Un fils a aussi été déclaré indigne de succéder à sa mère dans G.C. c. C.C., alors qu’il s’était approprié l’argent dont celle-ci avait hérité de son mari (94 292 $). Il avait également empêché sa mère de recevoir les soins auxquels elle avait droit et il exerçait un contrôle total sur elle, au détriment de sa qualité de vie, en plus de faire preuve de violence à son endroit. La juge a donc conclu qu’il s’agissait d’un comportement hautement répréhensible.

Par ailleurs, la fabrication d’un faux testament — tout comme l’altération — peut aussi faire l’objet d’une déclaration d’indignité (M.R. c. Mi.R.). Dans cette affaire, l’une des filles du testateur avait altéré à son avantage un chèque et un projet de testament que celui-ci avait fait préparer par un notaire.

Toutefois, le fait qu’une épouse n’ait pas repris son conjoint à la maison après l’hospitalisation de celui-ci (I.M. c. M.O.) ou qu’une amie n’ait pas respecté son engagement de résider avec le testateur et de prendre soin de lui avant son décès (Sasseville c. Therrien Legault) ne suffit pas pour être déclaré indigne de succéder.

Enfin, dans Piché c. Fournier, un homme déclaré non criminellement responsable du meurtre de ses parents avait été déclaré indigne de succéder à sa mère au motif que l’assassinat de celle-ci constituait des sévices et un comportement hautement répréhensible.
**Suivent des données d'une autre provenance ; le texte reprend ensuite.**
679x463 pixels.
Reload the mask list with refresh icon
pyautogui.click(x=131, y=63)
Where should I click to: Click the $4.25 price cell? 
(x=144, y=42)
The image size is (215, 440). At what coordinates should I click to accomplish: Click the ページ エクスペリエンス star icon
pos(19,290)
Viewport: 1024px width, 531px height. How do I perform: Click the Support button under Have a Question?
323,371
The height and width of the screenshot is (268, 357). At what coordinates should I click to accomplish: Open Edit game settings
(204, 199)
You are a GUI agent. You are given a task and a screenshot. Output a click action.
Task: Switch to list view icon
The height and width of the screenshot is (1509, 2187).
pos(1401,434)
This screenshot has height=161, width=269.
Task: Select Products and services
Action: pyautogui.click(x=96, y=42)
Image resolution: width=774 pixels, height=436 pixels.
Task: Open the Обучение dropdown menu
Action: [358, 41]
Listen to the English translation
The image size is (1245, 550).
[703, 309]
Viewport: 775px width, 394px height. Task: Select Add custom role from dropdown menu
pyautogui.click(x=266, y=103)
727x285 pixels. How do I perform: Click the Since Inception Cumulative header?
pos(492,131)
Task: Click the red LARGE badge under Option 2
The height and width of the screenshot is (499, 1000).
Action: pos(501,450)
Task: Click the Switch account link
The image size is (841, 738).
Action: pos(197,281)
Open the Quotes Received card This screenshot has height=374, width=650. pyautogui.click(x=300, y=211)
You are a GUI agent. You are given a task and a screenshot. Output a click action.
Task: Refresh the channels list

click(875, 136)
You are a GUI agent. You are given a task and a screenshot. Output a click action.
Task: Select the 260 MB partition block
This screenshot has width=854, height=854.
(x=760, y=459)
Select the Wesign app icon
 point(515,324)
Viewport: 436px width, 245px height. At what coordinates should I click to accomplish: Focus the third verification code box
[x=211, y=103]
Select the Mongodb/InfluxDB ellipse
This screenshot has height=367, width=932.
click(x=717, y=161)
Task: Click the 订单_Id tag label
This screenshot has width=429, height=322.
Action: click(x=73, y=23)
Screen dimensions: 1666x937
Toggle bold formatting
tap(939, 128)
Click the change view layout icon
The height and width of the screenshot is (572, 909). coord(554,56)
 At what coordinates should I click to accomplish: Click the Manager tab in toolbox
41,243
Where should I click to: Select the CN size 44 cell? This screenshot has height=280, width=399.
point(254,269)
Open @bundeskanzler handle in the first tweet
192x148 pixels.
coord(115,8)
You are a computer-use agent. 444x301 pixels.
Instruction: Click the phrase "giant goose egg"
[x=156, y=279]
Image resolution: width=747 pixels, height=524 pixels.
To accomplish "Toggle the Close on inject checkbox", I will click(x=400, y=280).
Or, la Cour d’appel a cassé ce jugement en concluant que l’article 621 C.C.Q. réserve en principe la sanction de l’indignité aux seuls sévices et comportements répréhensibles volontaires et intentionnels. En l’espèce, les gestes du fils résultaient d’un délire d’une telle ampleur qu’il l’avait privé de tout discernement, le rendant incapable de distinguer le bien du mal. Quant à ses agissements avant le meurtre, ils s’inscrivaient dans le contexte du délire mental que la schizophrénie occasionnait chez lui.

Références

  • Gatti c. Barbosa Rodrigues (C.S., 2011-12-16), 2011 QCCS 6734, SOQUIJ AZ-50813552, 2012EXP-97, J.E. 2012-68, [2012] R.J.Q. 179.
  • L.L. c. C.P. (C.S., 2011-11-01), 2011 QCCS 6121, SOQUIJ AZ-50806859, 2012EXP-26, J.E. 2012-22 (appel rejeté sur requête : (C.A., 2012-02-13), 200-09-007588-111, 2012 QCCA 295, SOQUIJ AZ-50830465).
  • Y.L. c. Yv.V. (C.A., 2010-04-22), 2010 QCCA 808, SOQUIJ AZ-50630395, 2010EXP-1514, J.E. 2010-830.
  • G.C. c. C.C. (C.S., 2010-12-15), 2010 QCCS 6839, SOQUIJ AZ-50720421, 2011EXP-805, J.E. 2011-424.
  • M.R. c. Mi.R. (C.A., 2010-08-27), 2010 QCCA 1527, SOQUIJ AZ-50667819, 2010EXP-2934, J.E. 2010-1621.
  • Piché c. Fournier (C.A., 2010-02-04), 2010 QCCA 188, SOQUIJ AZ-50605321, 2010EXP-632, J.E. 2010-341, [2010] R.J.Q. 455.
  • I.M. c. M.O. (C.S., 2009-05-25), 2009 QCCS 3006, SOQUIJ AZ-50564069, J.E. 2009-1328.
  • Sasseville c. Therrien Legault (C.S., 2009-09-09), 2009 QCCS 4072, SOQUIJ AZ-50574633, B.E. 2009BE-876.